EXCERPTED PASSAGE =
○ ○ ○ ○ ○ ○ ○
I have no assets in my home country and this status quo is going to stay until my father dies and only then I will have the option of changing my life circumstances.

I am 27 years old KKHV, friendless, jobless, and lifeless with arthritis and severe ND and medication-resistant depression.

My father is going or is in his 90s now. My mother is mentally ill as well and vents about her miserable life to me 24/7.

If my father never moved out of my home country I would've graduated sooner (had a traumatic event that made me lag behind 5 years academically).

I would've found a job. Probably moved out and would have been the boss of my own life.

But even the psychiatrist shames me for my father's narcissism. Says I ought to kiss his boot for so long as I live under his roof. WELL BITCH HE GAVE BIRTH TO ME, FORCED ME TO LIVE IN A PLACE WHERE I AM INVOLUNTARILY UNEMPLOYED AND I SWEAR IN MY 27 YEARS OF LIFE I HAD NEVER HAD A FUN DAY.

What to do? There is no easy way for me to end it all. All methods I can do are really hard, so I won't bother. I am a coward, and if there's no easy way out I am not taking it. I already feel like it's over.

Idk what to do man.
 
Which country are you in ?
 
I don't know what's worse - my inceldom or the fact my father's narcissism caused him to make decisions that only served him. I don't have a job, I can't get employed legally because I live in a foreign country with really tight labor laws.

I have no assets in my home country and this status quo is going to stay until my father dies and only then I will have the option of changing my life circumstances.

I am 27 years old KKHV, friendless, jobless, and lifeless with arthritis and severe ND and medication-resistant depression.

My father is going or is in his 90s now. My mother is mentally ill as well and vents about her miserable life to me 24/7.

If my father never moved out of my home country I would've graduated sooner (had a traumatic event that made me lag behind 5 years academically).

I would've found a job. Probably moved out and would have been the boss of my own life.

But even the psychiatrist shames me for my father's narcissism. Says I ought to kiss his boot for so long as I live under his roof. WELL BITCH HE GAVE BIRTH TO ME, FORCED ME TO LIVE IN A PLACE WHERE I AM INVOLUNTARILY UNEMPLOYED AND I SWEAR IN MY 27 YEARS OF LIFE I HAD NEVER HAD A FUN DAY.

What to do? There is no easy way for me to end it all. All methods I can do are really hard, so I won't bother. I am a coward, and if there's no easy way out I am not taking it. I already feel like it's over.

Idk what to do man.
Bro, that sounds heavy as fuck. I can’t even imagine how suffocating it must feel to be stuck in that position, dealing with strict laws, health issues, and that kind of environment at home all at once. It’s completely valid that you feel exhausted. Don't let that psychiatrist get to your head either, they clearly don't understand the reality of your situation.
○ ○ ○ ○ ○ ○ ○
SOURCE MATERIAL =
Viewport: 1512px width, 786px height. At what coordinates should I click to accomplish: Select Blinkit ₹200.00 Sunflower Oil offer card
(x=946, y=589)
○ ○ ○ ○ ○ ○ ○
TASKS FOR THIS EXERCISE =
A – In the forum post, rewrite the passage that begins at the words "Bro, that sounds" and stops after "of your situation.", changing "exhausted" to "worn out".
B – According to the forum post, why can't the writer get employed legally?

ANSWERS FOR THE EXERCISE =
A –
Bro, that sounds heavy as fuck. I can’t even imagine how suffocating it must feel to be stuck in that position, dealing with strict laws, health issues, and that kind of environment at home all at once. It’s completely valid that you feel worn out. Don't let that psychiatrist get to your head either, they clearly don't understand the reality of your situation.

B – The writer lives in a foreign country with really tight labor laws.